Wednesday, May 30, 2012 9:00 AM

A new Walgreens (NYSE: WAG)(NASDAQ: WAG) study has found that patients starting high cholesterol (statin) medication for the first time who participated in enhanced face-to-face counseling sessions with a community pharmacist demonstrated better medication adherence than those that did not participate in the sessions. Non-adherence is an especially important issue for high cholesterol patients, as it places them at a greater risk of complications from heart disease. The study, titled The impact of pharmacist face-to-face counseling to improve medication adherence among patients initiating statin therapy, was published in April in the online journal, Patient Preference and Adherence.

“This study demonstrates the power of face-to-face pharmacist interactions,” said Jeff Kang, MD, Walgreens senior vice president of health and wellness services and solutions. “Just two sessions focused on barriers to adherence for patients taking a new medicine for high cholesterol helped them establish a routine for adhering to their treatment.
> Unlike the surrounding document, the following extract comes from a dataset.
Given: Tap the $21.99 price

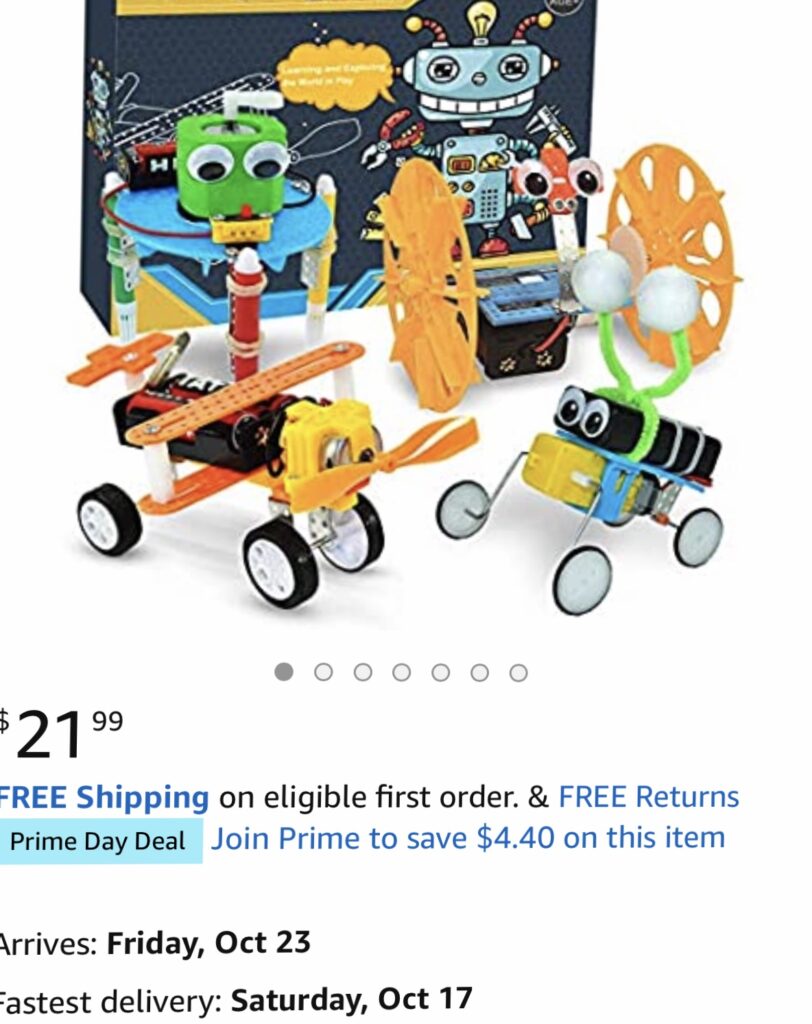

As a result, these patients potentially improved their long-term health outcomes. At Walgreens, our goal is to help our patients stay well while reducing overall health care costs and programs that address the significant issue of prescription medication non-adherence are a crucial element of this.”

To conduct the study, a group of more than 2,000 patients new to statin therapy were followed for 12 months. After inclusion and exclusion criteria were applied, the intervention group consisted of 586 patients, and the comparison group comprised 516 patients. Pharmacists trained in brief motivational interviewing conducted counseling sessions that addressed barriers to adherence for statin patients, such as perceptions of the value of the therapy, fear of side effects and simple forgetfulness or establishing a routine to take medication.

Outcomes were measured using three metrics evaluating adherence: continuous medication possession ratio (MPR), categorical MPR and medication persistency.